## Work required
Extract exactly the lines from the top of the records through the line containing "You are a computer-use", and keep pictures out of the copy.

(Saved entries)

=== Section Start ===

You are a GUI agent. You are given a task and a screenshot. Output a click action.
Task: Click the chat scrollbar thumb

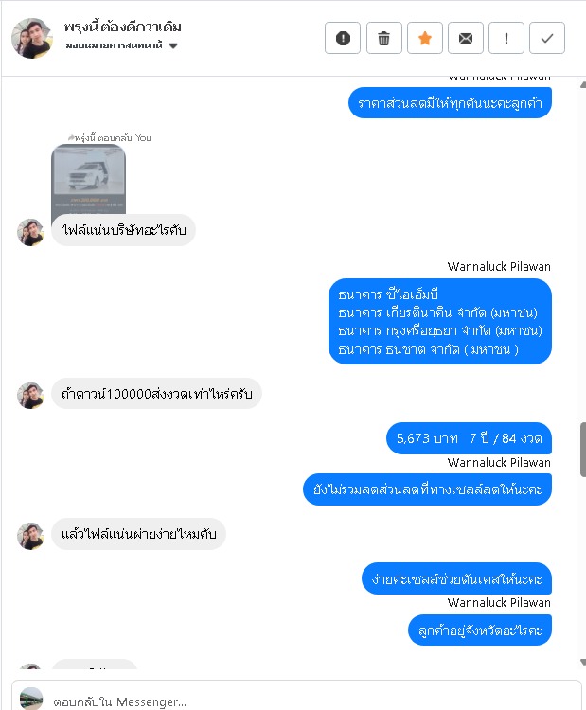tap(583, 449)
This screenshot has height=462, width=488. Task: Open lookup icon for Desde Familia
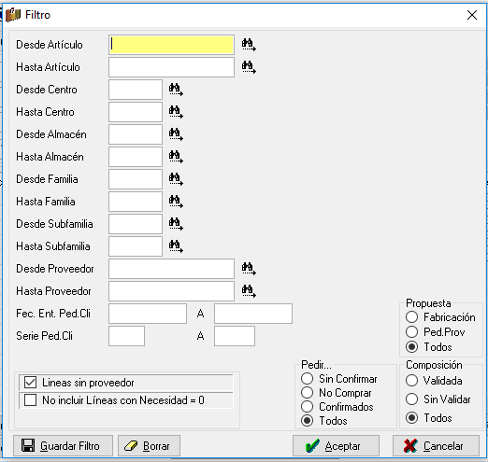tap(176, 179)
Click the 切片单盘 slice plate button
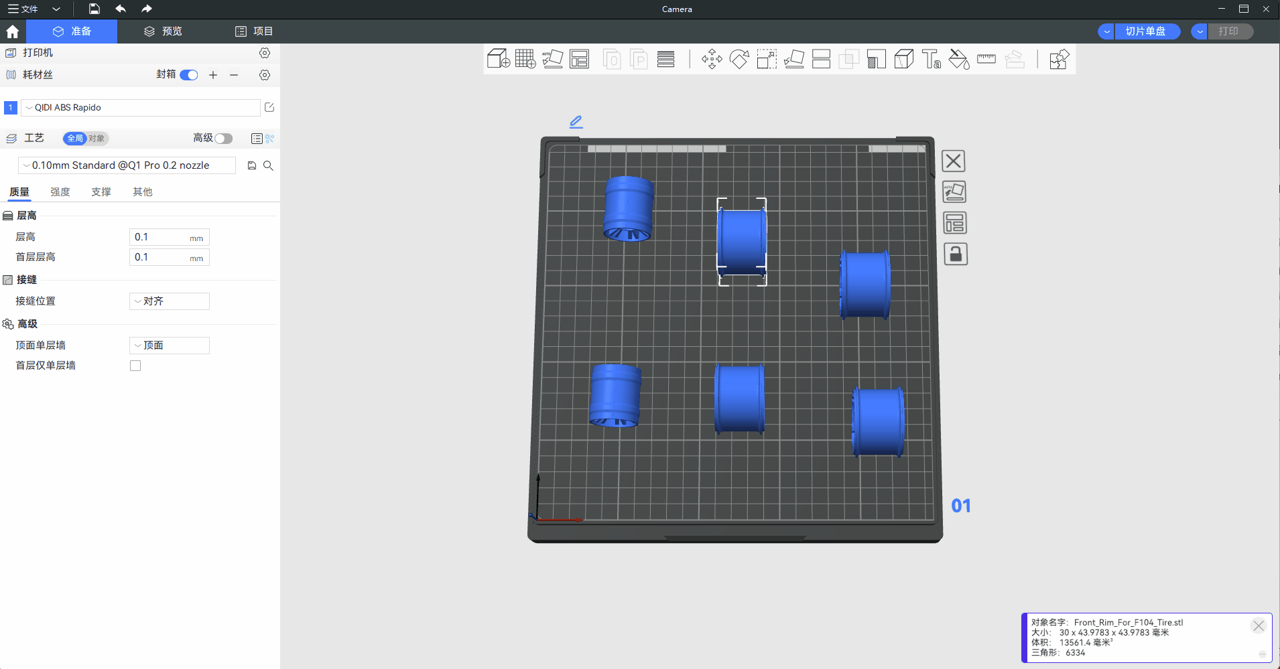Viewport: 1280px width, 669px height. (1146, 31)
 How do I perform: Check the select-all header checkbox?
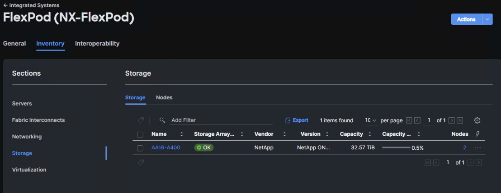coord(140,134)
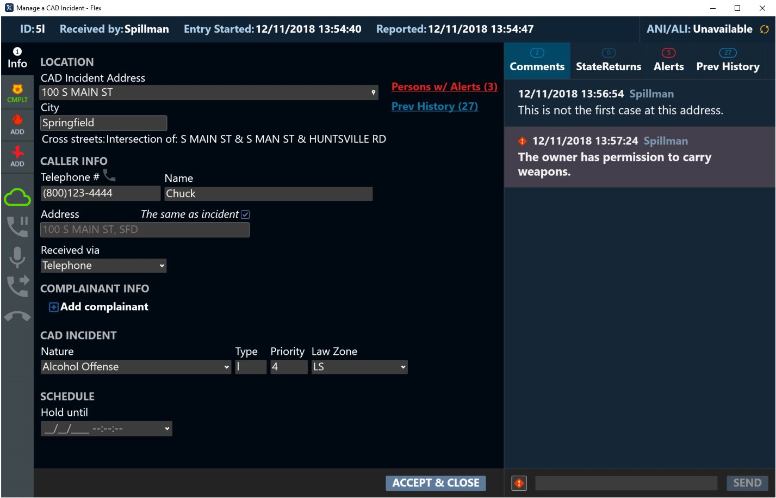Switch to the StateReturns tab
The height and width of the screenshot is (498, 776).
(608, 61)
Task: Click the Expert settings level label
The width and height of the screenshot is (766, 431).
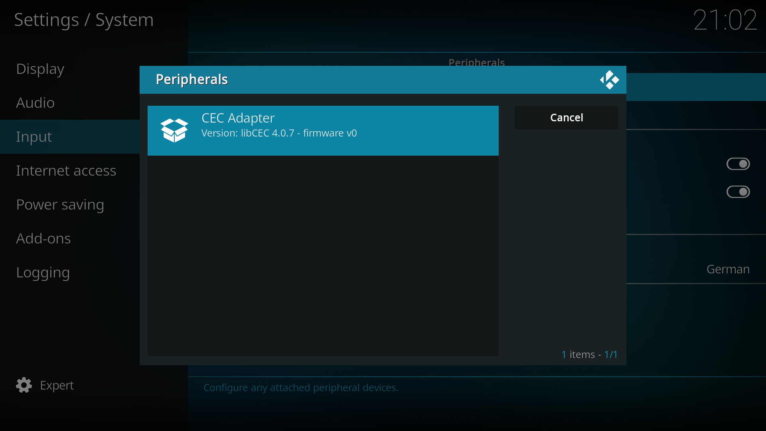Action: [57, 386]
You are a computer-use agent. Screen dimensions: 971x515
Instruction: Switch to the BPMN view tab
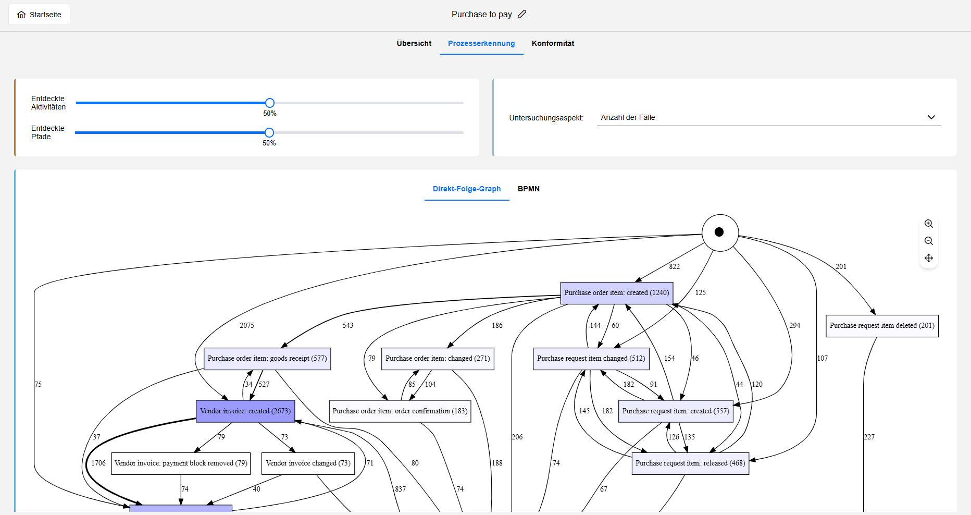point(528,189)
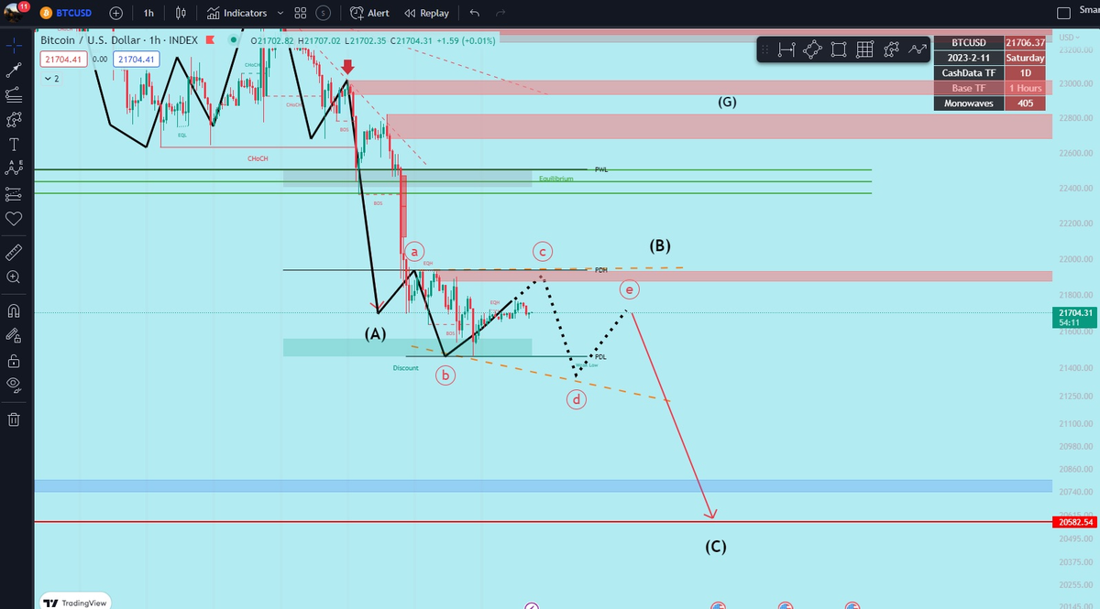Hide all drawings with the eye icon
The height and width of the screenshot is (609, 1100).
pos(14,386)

=== Section End ===

## Final answer
You are a GUI agent. You are given a task and a screenshot. Output a click action.
Task: Click the chat scrollbar thumb

tap(583, 449)
This screenshot has height=462, width=488. Task: Open lookup icon for Desde Familia
tap(176, 179)
Click the 切片单盘 slice plate button
Viewport: 1280px width, 669px height. (1146, 31)
 How do I perform: Check the select-all header checkbox?
coord(140,134)
Switch to the StateReturns tab
The height and width of the screenshot is (498, 776).
(608, 61)
Task: Click the Expert settings level label
The width and height of the screenshot is (766, 431).
Action: [57, 386]
You are a computer-use agent. Screen dimensions: 971x515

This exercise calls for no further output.